Much technical work has been done on systems for learning from human preferences. Deep Reinforcement Learning from human preferences explores using human feedback to train simulated agents using RL. Iterated Distillation and Amplification is a technical alignment proposal that aims to maintain alignment in an AGI by having a human repeatedly engage in a delegation process with copies of an AI. AI Safety Via Debate focuses on using a human judge to moderate a debate between AIs. All of these approaches are methods for aligning AIs to fairly arbitrary targets, leaving the choice of alignment target unspecified. Our work attempts to clarify what possible alignment targets could look like.

On the philosophy side, Artificial Intelligence, Values, and Alignment argues that normative and technical problems of alignment are interrelated, delineates between multiple conceivable alignment targets, and argues for “fair principles for alignment that receive reflective endorsement despite widespread variation in people’s moral beliefs.” AI Safety needs Social Scientists highlights the potential for social scientists to contribute to alignment via improving understanding of human’s ability to judge debates. This essay in particular motivated us to think about the ways in which human preferences around reflection procedures could have consequences for AI safety.

There are a variety of philosophical works that point to problems and potential solutions in choosing a particular reflection procedure for coming to idealized values. On the Limits of Idealized Values discusses various ways of improving values through reflection procedures, and highlights the need to make a “subjective” choice of reflection procedure in choosing idealized values. Moral Uncertainty Towards a Solution and The Parliamentary Approach to Moral Uncertainty describe a potential “parliamentary” method for making decisions under uncertainty between competing moral theories. Coherent Extrapolated Volition is one other possible target for alignment, given people’s imperfect understanding of their own idealized values. A Formalization of Indirect Normativity lays out a formal definition for a utility function that arises from a particular idealization process.

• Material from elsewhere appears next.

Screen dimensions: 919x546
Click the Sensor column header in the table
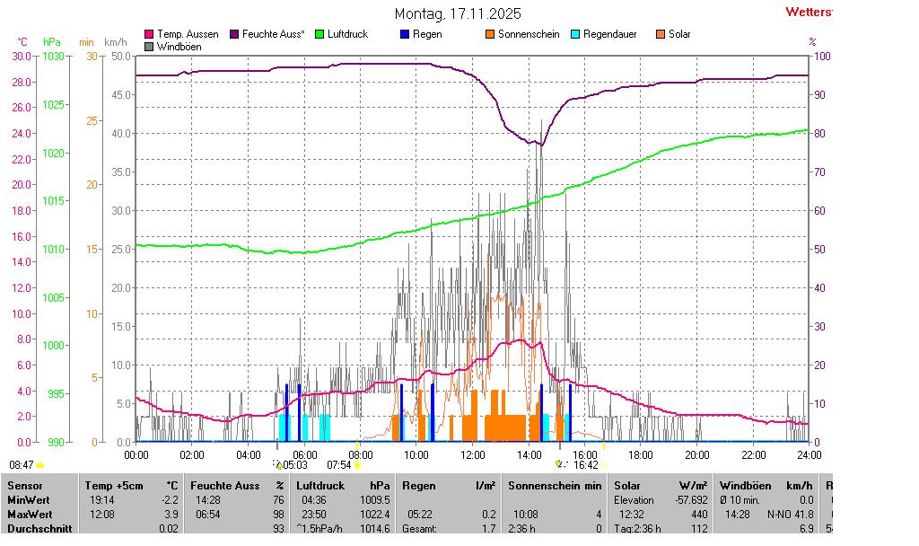(x=24, y=485)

With these philosophical difficulties in mind and the apparent importance of the choice of reflection procedure for alignment, we survey respondents about their attitudes towards various reflection procedures for setting social policy and coming to better beliefs.

Methodology—short description

We tried to follow the classic guidelines of social science for setting up the questionnaire. For example, we iterated the questionnaire multiple times asking the participants to describe how they understood the question, whether they found it repetitive, whether they felt like we were missing important components, randomized the order of the questions, etc.

After we were satisfied with the questionnaire, we collected answers from ~1000 US citizens.

You can find a more detailed description of the setup in Appendix A and the full questionnaire in Appendix C. The rest of the report can be understood without looking into the appendices though.

We are happy to provide our data and analysis to people who are interested.

Part I: moral beliefs

In the first section of the questionnaire, we asked participants about their moral beliefs directly. We chose eight questions ranging from abortion over incest to eating meat. We chose these questions because we think they broadly represent common clusters of moral disagreement but ultimately these choices were arbitrary.

We find that all four options are represented in all questions, i.e. in no question people fully agreed or disagreed that something was immoral. However, many answer patterns are non-uniform, i.e. on average, people have a tendency towards one belief over another. For example, most people seem to think that religious entities should not be involved in creating a country’s laws and that incest is immoral.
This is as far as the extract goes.